Relay enforces rate limits to ensure fair usage and platform stability. This page explains how rate limiting works and how to handle rate limit errors.

Rate Limit Structure

Rate limits are applied per app and scoped to your organization. Different organizations have different limits based on their plan.

Standard Limits (Free/Starter Plan)

LimitValueNotes
Events per minute60Per app
Events per hour3,600Per app
Max concurrent events10Per app
Payload size64KBPer event

Scale Plan Limits

LimitValueNotes
Events per minute300Per app
Events per hour18,000Per app
Max concurrent events50Per app
Payload size64KBPer event

Enterprise Plan Limits

Contact sales for custom limits.

How Rate Limiting Works

Relay uses a token bucket algorithm:

  1. Your app starts with a budget of tokens
  2. Each event sent costs 1 token
  3. Tokens are refilled every minute at a fixed rate
  4. When you run out of tokens, new events are rejected

Example: 60 Events Per Minute

Start of minute 1:
Budget: 60 tokens
You send 30 events (30 remaining)

After 30 seconds:
Budget: 30 (no new tokens yet)
You send 20 events (10 remaining)

Start of minute 2:
Budget: 60 tokens (refilled)
You send 50 events (10 remaining)

Rate Limit Error Response

When you exceed your rate limit, you receive:

{
"type": "error",
"event_id": null,
"agent_id": "athena",
"error": "Rate limit exceeded: 60 events per minute (Starter plan)",
"code": "RATE_LIMITED"
}

The response includes:

  • code: Always "RATE_LIMITED"
  • error: Human-readable message with your limit
  • HTTP 429 status code

Handling Rate Limits

Option 1: Queue Internally

Buffer events and send them at a steady rate:

import asyncio
from collections import deque

class EventQueue:
def __init__(self, events_per_minute=60):
self.events_per_minute = events_per_minute
self.min_interval = 60 / events_per_minute # seconds per event
self.queue = deque()
self.last_sent_time = 0

async def enqueue(self, agent_id, thread_id, payload):
"""Add event to queue"""
self.queue.append((agent_id, thread_id, payload))
await self.process_queue()

async def process_queue(self):
"""Send queued events at rate limit"""
while self.queue:
agent_id, thread_id, payload = self.queue.popleft()
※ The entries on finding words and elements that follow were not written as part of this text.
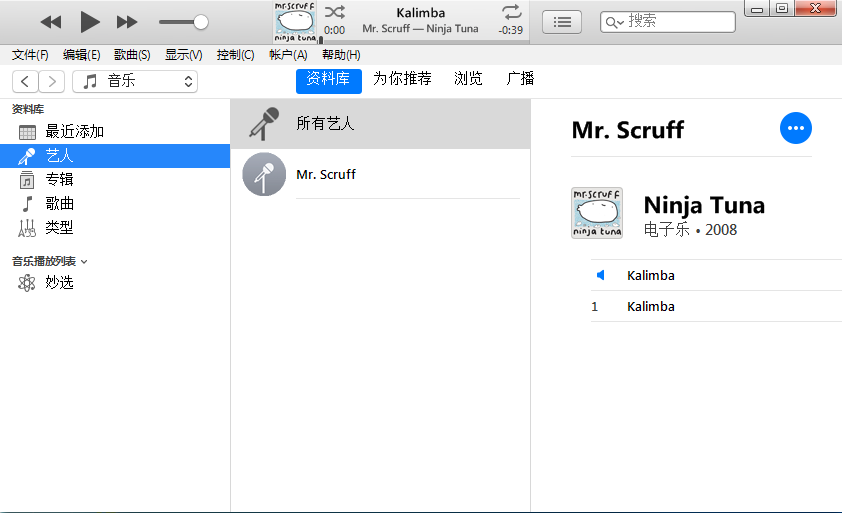
Task: Select 最近添加 in the sidebar
Action: 74,131
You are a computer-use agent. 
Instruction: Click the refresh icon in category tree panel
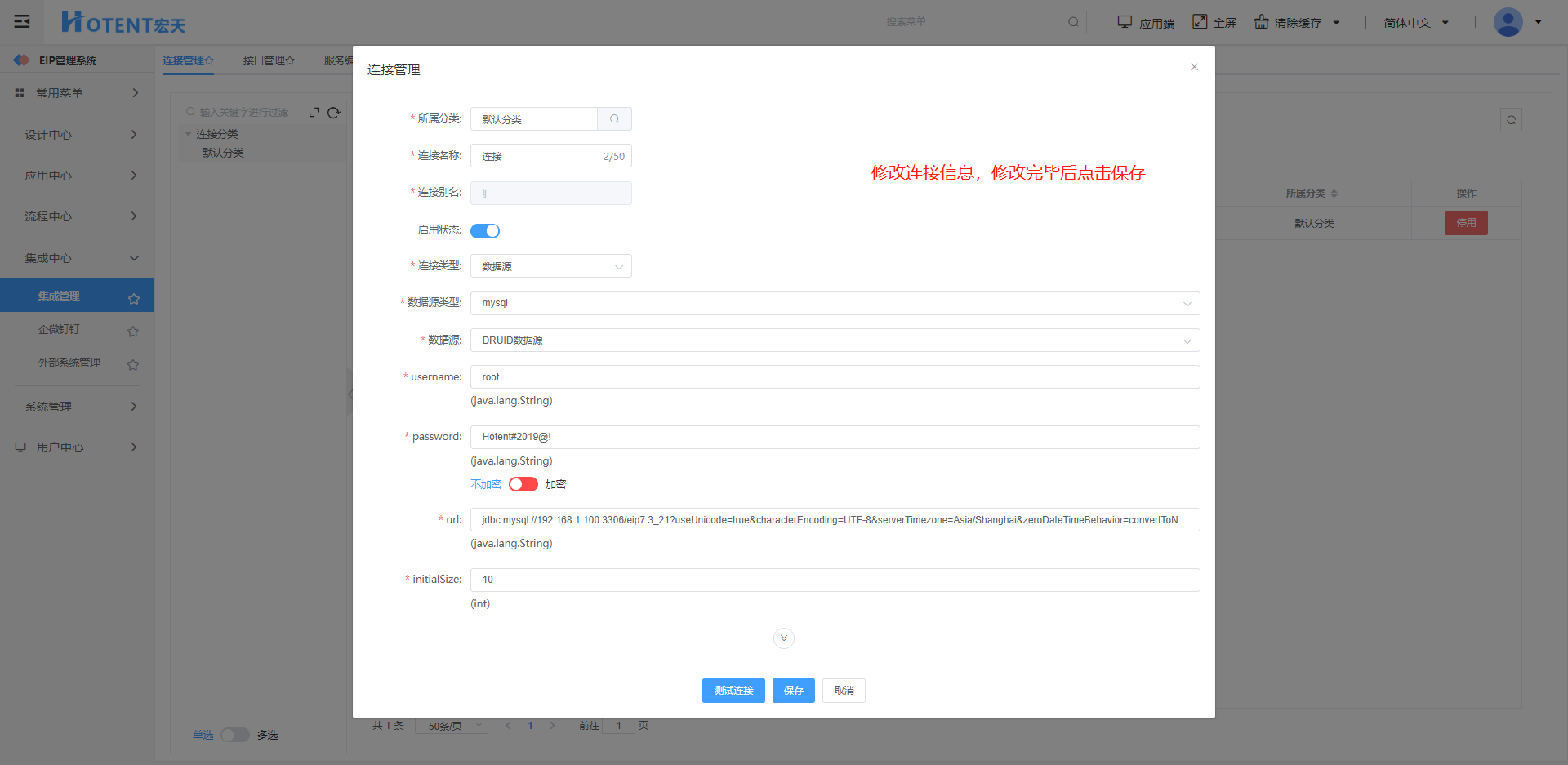click(x=334, y=113)
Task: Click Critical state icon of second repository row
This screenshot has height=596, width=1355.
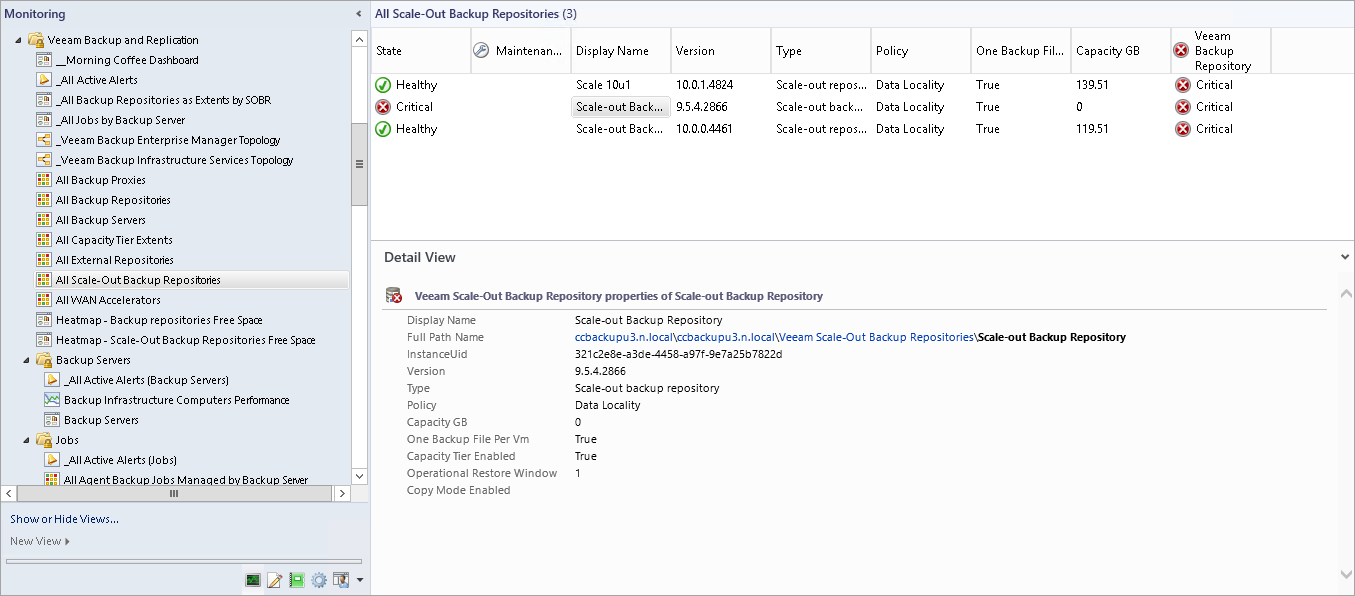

# Wait if needed to respect rate limit
time_since_last = time.time() - self.last_sent_time
if time_since_last < self.min_interval:
await asyncio.sleep(self.min_interval - time_since_last)

event = {
"type": "event",
"agent_id": agent_id,
"thread_id": thread_id,
"payload": payload
}

await websocket.send(json.dumps(event))
self.last_sent_time = time.time()

# Usage
queue = EventQueue(events_per_minute=60)

# Users can send events as fast as they want
await queue.enqueue("athena", "task-123", payload)
await queue.enqueue("klyve", "task-124", payload)
await queue.enqueue("athena", "task-125", payload)
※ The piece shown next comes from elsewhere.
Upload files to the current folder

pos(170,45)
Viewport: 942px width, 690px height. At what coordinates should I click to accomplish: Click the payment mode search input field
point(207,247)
# They're automatically throttled to 60/min

Option 2: Retry with Backoff

When rate-limited, back off and retry:

async def send_with_rate_limit_handling(websocket, agent_id, thread_id, payload):
"""Send event, backing off if rate limited"""
max_retries = 3
backoff_seconds = 10 # Start at 10s for rate limit

for attempt in range(max_retries):
try:
event = {"type": "event", "agent_id": agent_id, "thread_id": thread_id, "payload": payload}
await websocket.send(json.dumps(event))

response = await websocket.recv()
data = json.loads(response)

if data.get("code") == "RATE_LIMITED":
if attempt < max_retries - 1:
delay = backoff_seconds + (2 ** attempt) # 10s, 12s, 14s
print(f"Rate limited, retrying in {delay}s...")
await asyncio.sleep(delay)
continue
else:
return {"error": "Rate limited after retries"}

return data

except Exception as e:
return {"error": str(e)}

Option 3: Upgrade Plan

If you consistently hit rate limits, upgrade to a higher plan:

Starter → Scale:

  • Events/minute: 60 → 300
  • Max concurrent: 10 → 50
  • Cost: $xx/month

Contact sales@relay.ckgworks.com to upgrade.

Monitoring Rate Limit Usage

Headers (If Implemented)

Relay may return rate limit info in response headers:

X-RateLimit-Limit: 60
X-RateLimit-Remaining: 45
X-RateLimit-Reset: 1712510460
  • X-RateLimit-Limit: Your limit (events/minute)
  • X-RateLimit-Remaining: Events remaining before limit
  • X-RateLimit-Reset: Unix timestamp when limit resets

Use these to predict when you'll hit the limit:

def should_send_event(headers):
"""Check if it's safe to send another event"""
remaining = int(headers.get("X-RateLimit-Remaining", 1))
limit = int(headers.get("X-RateLimit-Limit", 60))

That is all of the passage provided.